I have to say, his minimising of the conflicts I cited as “localised wars” shows a woeful lack of empathy for the many thousands of people who have lost their homes, livelihoods, families and lives in these conflicts.
However, so long as they are happening somewhere else, then that’s all right then. Dr McCormick completely fails to answer my point that these wars happened in defiance of the existence of nuclear weapons.
However, it is the existence of nuclear weapons that makes them more dangerous. And in citing other financial priorities, where does Dr McCormick stand on wasting £100 billion we don’t have?
Elsewhere in the letters columns (same day), Andrew Gray makes the same basic error when he sneers that I am unable to distinguish proxy wars – as if that somehow makes them less dangerous and less tragic.

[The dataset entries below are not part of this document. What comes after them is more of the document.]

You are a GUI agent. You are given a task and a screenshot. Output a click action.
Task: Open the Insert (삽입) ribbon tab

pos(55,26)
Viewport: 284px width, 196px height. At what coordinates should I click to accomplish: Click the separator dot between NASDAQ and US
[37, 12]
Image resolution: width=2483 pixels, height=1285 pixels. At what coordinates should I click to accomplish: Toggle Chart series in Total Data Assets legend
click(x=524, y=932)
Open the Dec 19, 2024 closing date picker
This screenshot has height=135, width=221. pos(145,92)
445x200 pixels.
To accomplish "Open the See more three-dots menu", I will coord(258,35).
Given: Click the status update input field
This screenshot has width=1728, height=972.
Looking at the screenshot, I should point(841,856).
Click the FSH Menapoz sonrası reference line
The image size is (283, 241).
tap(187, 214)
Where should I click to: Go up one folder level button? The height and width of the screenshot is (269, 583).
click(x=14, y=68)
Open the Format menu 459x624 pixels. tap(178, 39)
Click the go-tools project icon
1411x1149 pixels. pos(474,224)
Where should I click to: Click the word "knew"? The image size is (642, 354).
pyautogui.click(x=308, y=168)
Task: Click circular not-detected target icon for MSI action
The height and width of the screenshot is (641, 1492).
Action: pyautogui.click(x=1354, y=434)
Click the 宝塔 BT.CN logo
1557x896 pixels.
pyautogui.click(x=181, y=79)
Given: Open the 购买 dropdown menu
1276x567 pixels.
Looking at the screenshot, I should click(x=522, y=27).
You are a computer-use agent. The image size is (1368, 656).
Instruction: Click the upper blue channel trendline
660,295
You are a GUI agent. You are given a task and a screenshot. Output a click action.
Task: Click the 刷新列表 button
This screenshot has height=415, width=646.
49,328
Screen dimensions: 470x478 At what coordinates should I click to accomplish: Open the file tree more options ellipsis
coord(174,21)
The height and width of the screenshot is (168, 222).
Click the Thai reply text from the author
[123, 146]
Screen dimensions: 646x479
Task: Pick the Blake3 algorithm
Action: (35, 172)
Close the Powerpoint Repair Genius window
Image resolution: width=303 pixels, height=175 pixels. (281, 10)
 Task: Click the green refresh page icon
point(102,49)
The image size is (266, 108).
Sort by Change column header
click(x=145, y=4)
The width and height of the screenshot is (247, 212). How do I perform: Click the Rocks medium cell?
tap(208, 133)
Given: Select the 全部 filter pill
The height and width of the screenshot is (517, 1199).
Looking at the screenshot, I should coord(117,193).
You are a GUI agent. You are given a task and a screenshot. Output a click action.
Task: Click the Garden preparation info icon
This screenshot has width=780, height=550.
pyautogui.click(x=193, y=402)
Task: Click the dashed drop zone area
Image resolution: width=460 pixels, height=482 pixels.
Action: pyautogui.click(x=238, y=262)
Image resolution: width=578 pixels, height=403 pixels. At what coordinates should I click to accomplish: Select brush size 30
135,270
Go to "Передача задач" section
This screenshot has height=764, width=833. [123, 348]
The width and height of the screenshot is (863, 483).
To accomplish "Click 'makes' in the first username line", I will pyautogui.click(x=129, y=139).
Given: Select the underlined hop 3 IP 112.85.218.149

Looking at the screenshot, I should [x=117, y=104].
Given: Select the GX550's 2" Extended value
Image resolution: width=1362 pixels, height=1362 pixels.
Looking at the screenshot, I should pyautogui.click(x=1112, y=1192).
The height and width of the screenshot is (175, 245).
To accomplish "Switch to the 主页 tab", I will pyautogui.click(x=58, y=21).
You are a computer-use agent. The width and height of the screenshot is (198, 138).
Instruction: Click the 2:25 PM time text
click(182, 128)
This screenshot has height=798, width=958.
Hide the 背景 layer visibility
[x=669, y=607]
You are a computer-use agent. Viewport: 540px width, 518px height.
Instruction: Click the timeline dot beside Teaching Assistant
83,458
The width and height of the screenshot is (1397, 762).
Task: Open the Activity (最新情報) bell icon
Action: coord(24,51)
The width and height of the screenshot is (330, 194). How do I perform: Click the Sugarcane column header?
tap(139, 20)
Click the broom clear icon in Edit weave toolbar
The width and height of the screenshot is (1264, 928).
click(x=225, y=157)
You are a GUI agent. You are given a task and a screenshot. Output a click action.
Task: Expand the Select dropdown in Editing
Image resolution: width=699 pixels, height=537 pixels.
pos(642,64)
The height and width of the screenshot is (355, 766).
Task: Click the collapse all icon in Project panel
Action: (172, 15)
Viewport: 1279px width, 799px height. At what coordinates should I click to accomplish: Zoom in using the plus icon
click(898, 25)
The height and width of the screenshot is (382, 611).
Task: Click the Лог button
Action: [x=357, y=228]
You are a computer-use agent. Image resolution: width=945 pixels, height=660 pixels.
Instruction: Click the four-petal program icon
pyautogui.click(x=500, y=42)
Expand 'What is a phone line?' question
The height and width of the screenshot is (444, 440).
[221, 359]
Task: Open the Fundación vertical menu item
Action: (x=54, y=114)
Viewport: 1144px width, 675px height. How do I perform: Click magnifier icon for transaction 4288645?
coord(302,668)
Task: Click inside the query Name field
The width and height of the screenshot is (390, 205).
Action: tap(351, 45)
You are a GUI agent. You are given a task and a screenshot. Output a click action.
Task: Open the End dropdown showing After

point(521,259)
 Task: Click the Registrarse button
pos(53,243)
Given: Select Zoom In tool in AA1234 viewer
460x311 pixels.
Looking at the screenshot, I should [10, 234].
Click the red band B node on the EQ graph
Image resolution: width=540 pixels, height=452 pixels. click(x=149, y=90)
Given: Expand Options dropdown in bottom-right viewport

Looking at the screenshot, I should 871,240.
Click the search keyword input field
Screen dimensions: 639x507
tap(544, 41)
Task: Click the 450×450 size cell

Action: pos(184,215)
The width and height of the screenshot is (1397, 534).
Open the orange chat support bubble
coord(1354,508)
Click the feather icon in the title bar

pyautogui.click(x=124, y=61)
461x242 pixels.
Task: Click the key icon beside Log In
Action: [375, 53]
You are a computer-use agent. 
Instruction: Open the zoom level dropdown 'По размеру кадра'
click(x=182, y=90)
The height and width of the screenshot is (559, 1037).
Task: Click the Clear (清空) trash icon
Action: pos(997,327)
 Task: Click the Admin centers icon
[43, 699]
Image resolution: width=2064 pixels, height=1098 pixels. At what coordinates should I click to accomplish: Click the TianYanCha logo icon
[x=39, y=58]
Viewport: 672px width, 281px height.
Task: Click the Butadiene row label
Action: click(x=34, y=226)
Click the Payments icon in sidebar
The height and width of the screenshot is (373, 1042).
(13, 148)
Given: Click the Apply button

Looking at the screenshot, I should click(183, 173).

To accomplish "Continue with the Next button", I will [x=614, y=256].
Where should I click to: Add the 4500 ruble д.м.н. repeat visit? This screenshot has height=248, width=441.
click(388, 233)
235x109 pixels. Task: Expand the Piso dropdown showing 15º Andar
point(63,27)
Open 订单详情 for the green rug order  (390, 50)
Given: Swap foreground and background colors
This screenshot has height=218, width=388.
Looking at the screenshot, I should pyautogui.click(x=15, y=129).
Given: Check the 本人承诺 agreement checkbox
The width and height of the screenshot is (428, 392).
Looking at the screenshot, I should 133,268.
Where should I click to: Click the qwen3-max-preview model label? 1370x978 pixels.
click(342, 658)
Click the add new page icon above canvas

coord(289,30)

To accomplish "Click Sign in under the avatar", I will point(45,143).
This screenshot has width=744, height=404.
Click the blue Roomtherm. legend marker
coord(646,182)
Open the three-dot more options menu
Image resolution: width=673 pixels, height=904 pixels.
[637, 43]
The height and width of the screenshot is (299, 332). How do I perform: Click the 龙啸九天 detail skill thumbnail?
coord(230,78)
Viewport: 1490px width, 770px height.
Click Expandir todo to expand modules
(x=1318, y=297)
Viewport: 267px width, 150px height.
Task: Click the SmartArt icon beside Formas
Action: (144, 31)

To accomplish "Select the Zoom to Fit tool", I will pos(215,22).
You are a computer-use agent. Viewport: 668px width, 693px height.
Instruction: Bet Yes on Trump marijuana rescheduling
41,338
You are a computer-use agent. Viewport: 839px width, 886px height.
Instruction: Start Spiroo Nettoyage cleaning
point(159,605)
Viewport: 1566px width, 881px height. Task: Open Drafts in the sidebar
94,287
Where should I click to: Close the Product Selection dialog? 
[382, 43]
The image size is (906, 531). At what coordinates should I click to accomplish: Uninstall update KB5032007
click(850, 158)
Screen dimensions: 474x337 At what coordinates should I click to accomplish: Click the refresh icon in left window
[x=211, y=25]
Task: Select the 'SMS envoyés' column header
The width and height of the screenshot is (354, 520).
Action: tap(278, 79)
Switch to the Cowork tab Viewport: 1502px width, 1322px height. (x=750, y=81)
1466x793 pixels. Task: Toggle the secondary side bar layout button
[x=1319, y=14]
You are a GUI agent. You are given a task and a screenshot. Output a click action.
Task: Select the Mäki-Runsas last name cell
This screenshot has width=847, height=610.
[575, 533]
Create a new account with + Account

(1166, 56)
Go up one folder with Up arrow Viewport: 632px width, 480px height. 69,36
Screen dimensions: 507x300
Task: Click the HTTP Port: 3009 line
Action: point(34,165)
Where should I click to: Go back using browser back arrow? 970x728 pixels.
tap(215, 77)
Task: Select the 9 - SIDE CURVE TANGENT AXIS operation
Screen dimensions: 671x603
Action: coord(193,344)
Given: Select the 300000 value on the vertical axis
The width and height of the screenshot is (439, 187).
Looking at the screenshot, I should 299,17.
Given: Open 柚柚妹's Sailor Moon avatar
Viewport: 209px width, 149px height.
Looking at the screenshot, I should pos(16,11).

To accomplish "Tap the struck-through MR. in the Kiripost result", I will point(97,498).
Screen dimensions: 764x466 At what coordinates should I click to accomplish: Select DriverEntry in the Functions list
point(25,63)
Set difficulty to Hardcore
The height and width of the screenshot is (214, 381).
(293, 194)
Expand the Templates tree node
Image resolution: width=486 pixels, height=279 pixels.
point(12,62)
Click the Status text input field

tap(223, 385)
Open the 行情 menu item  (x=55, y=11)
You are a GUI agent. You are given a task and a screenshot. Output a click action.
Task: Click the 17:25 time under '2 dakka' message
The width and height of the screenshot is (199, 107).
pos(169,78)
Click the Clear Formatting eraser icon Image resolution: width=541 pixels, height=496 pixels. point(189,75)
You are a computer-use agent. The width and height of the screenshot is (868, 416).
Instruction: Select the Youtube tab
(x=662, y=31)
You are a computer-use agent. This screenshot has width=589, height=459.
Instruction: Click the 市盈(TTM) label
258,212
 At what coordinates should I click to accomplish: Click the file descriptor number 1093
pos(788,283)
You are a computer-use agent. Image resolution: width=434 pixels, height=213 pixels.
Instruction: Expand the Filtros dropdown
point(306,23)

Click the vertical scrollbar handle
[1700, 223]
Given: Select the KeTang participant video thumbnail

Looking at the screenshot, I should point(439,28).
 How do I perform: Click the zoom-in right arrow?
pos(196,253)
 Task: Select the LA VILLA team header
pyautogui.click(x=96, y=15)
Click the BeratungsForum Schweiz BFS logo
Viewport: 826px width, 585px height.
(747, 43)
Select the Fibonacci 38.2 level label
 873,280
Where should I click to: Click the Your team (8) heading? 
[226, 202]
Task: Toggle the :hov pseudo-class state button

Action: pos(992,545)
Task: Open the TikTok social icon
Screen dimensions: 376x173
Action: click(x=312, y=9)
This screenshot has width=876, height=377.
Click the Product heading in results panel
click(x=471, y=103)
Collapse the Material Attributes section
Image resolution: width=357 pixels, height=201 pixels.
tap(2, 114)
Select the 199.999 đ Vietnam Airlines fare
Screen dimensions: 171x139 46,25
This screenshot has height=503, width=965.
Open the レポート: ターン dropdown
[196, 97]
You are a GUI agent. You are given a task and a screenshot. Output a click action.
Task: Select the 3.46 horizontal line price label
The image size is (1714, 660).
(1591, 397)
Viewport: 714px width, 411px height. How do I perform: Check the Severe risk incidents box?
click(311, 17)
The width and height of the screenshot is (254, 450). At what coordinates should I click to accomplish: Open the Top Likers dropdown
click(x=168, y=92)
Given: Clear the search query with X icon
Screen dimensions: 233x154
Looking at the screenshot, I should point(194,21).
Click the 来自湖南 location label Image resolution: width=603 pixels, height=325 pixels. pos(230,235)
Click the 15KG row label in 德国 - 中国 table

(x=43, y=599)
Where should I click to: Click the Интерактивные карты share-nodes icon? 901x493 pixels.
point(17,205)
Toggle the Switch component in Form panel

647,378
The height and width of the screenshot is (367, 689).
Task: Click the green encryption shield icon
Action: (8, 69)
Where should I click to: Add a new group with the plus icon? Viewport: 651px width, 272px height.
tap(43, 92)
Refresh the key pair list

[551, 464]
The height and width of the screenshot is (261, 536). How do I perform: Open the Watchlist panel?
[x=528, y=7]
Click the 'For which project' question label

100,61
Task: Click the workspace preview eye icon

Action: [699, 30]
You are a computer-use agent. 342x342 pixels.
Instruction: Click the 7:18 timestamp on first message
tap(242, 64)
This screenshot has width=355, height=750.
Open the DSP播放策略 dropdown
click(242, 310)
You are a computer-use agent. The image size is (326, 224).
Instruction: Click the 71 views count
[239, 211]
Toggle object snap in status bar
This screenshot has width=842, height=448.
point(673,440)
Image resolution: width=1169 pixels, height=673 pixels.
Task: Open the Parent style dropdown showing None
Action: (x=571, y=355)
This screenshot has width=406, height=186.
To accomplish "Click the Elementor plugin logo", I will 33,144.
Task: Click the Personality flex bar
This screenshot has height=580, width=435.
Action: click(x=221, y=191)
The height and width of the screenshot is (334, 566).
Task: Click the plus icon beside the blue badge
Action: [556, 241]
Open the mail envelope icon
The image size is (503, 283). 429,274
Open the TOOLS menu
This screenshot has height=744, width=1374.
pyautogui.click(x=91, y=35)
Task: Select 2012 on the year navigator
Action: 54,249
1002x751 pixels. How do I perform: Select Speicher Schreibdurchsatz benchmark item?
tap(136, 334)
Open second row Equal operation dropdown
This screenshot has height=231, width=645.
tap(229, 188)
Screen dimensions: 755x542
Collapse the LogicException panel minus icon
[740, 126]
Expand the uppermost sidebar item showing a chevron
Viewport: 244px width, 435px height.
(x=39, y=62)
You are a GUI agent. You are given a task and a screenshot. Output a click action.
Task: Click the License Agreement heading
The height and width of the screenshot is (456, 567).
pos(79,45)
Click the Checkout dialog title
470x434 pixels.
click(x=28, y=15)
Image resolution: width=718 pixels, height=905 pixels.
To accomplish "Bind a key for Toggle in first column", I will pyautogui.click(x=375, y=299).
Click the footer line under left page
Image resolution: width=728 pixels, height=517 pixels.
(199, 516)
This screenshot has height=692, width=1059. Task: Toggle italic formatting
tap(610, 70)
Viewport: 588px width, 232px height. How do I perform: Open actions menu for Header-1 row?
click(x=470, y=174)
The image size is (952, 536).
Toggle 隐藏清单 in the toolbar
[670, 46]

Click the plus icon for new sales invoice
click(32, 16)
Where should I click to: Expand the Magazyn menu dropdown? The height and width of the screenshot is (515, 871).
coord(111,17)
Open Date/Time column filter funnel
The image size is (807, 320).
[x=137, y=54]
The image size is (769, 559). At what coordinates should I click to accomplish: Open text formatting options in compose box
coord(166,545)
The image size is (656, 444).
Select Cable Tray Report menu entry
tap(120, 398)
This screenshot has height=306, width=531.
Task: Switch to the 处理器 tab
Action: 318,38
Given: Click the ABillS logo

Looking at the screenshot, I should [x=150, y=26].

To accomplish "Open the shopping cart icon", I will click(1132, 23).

He does, inadvertently, make my point for me when he says that “it will only take one loose cannon” for a hugely dangerous situation to arise.
That seems like a good reason for us to get rid of them and to remove Scotland from this particular firing line.
However, when assessing Mr Gray’s expertise in this area, we should not forget that when asked previously who might attack the UK with nuclear weapons, Mr Gray cited Pakistan.
My essential point is personal and non-political. Trident is an indiscriminate killer, which, if used, would massacre hundreds of thousands of civilians while the generals, the politicians and the elite cowered in the bunkers. It is redundant in facing current threats.
I recently read an interesting article in which the author said he had never met one supporter of nuclear weapons who was prepared to state publicly that he countenanced the mass slaughter they could cause. Maybe he should read The Scotsman.